Tenev pointed out that his company was on the hook for putting up a large amount of money, due to regulatory and clearinghouse rules. “The amount required by clearinghouses to cover the settlement period of some securities rose tremendously this week. How much? To put it in perspective, this week alone, our clearinghouse-mandated deposit requirements related to equities increased ten-fold. And that’s what led us to put temporary buying restrictions in place on a small number of securities that the clearinghouses had raised their deposit requirements on,” he wrote on the blog posting.

Tenev added, “It was not because we wanted to stop people from buying these stocks. We did this because the required amount we had to deposit with the clearinghouse was so large—with individual volatile securities accounting for hundreds of millions of dollars in deposit requirements—that we had to take steps to limit buying in those volatile securities to ensure we could comfortably meet our requirements.”
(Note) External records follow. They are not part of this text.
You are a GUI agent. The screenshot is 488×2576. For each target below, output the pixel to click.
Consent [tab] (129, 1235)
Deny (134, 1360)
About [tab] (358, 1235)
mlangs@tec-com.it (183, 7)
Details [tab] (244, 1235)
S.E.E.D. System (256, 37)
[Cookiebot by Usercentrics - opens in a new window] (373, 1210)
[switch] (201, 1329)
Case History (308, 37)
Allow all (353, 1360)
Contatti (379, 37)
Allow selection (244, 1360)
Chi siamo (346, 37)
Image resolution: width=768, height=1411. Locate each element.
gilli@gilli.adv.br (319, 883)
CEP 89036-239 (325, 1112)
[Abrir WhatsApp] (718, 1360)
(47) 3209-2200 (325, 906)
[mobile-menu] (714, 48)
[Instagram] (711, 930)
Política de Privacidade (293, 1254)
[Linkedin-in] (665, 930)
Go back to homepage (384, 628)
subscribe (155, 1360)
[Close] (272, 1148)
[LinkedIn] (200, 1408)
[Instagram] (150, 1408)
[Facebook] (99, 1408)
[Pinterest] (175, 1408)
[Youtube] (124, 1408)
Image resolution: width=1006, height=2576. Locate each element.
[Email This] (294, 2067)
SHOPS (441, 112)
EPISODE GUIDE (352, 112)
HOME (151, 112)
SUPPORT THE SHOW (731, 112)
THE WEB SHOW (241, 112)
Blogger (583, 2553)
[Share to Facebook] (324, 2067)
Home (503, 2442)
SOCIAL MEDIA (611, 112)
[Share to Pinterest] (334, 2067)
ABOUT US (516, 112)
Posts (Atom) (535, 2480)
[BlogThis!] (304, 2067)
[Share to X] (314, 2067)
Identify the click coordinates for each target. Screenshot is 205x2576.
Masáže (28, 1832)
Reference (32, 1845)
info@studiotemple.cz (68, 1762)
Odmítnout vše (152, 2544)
He offered additional insights into the situation, stating, “Many of you have questions about decisions Robinhood made last week, and what you can expect from the firm going forward. There is a lot of confusing information out there, and while we have tried to provide clarity as best we can, we want you to hear directly from us. Simply put, Robinhood limited buying in volatile securities to ensure it complied with deposit regulations. We posted an in-depth explanation on our blog on Friday, and we hope you’ll take a look at it.”

On Tuesday, the story stocks were crushed again causing continued losses. This may inspire further lawsuits and amplify the ones in progress.

This is a cautionary tale for investors. It’s easy to get caught up in the euphoria of a good story, such as the one spun as the “good, young guys vs. the evil hedge fund short sellers.” Although the story may be entertaining, it doesn’t mean it’s a good investment and a lot of money could be lost.